_WORK TO COMPLETE_. Print exactly what the entries say, line by line, from the first line down to the one with "[Menu] (2554, 1363)", inclusive.

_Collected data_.
--------------------

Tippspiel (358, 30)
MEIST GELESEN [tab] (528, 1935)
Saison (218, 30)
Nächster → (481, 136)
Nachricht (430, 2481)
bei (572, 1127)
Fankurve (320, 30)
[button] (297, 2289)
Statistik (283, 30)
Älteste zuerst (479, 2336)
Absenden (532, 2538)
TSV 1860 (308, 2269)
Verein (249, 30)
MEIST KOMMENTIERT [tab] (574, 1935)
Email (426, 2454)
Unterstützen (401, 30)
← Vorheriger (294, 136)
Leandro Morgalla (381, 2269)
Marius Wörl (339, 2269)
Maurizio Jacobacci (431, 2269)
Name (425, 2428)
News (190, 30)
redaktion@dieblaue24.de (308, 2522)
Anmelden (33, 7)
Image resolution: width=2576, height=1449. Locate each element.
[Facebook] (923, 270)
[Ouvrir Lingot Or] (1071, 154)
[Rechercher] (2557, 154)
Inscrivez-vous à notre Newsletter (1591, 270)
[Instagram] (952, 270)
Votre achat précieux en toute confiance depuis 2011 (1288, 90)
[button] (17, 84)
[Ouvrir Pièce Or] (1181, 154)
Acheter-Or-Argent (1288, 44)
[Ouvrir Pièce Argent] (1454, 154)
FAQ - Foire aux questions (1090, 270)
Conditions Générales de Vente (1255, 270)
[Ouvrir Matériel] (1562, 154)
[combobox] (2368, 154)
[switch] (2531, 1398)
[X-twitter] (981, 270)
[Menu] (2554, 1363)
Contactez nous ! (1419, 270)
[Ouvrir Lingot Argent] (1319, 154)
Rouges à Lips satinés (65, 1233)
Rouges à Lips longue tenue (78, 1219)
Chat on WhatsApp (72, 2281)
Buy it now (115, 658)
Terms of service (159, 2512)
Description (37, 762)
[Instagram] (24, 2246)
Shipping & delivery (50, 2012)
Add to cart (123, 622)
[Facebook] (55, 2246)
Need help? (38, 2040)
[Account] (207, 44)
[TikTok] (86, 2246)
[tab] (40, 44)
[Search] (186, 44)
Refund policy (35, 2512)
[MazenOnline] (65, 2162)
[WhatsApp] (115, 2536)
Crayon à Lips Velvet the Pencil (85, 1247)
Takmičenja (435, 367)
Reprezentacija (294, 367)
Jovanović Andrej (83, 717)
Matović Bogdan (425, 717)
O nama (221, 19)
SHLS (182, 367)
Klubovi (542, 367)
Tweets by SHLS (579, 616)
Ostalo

--------------------

_WRITTEN RESPONSE_.
Tippspiel (358, 30)
MEIST GELESEN [tab] (528, 1935)
Saison (218, 30)
Nächster → (481, 136)
Nachricht (430, 2481)
bei (572, 1127)
Fankurve (320, 30)
[button] (297, 2289)
Statistik (283, 30)
Älteste zuerst (479, 2336)
Absenden (532, 2538)
TSV 1860 (308, 2269)
Verein (249, 30)
MEIST KOMMENTIERT [tab] (574, 1935)
Email (426, 2454)
Unterstützen (401, 30)
← Vorheriger (294, 136)
Leandro Morgalla (381, 2269)
Marius Wörl (339, 2269)
Maurizio Jacobacci (431, 2269)
Name (425, 2428)
News (190, 30)
redaktion@dieblaue24.de (308, 2522)
Anmelden (33, 7)
Image resolution: width=2576, height=1449. Locate each element.
[Facebook] (923, 270)
[Ouvrir Lingot Or] (1071, 154)
[Rechercher] (2557, 154)
Inscrivez-vous à notre Newsletter (1591, 270)
[Instagram] (952, 270)
Votre achat précieux en toute confiance depuis 2011 (1288, 90)
[button] (17, 84)
[Ouvrir Pièce Or] (1181, 154)
Acheter-Or-Argent (1288, 44)
[Ouvrir Pièce Argent] (1454, 154)
FAQ - Foire aux questions (1090, 270)
Conditions Générales de Vente (1255, 270)
[Ouvrir Matériel] (1562, 154)
[combobox] (2368, 154)
[switch] (2531, 1398)
[X-twitter] (981, 270)
[Menu] (2554, 1363)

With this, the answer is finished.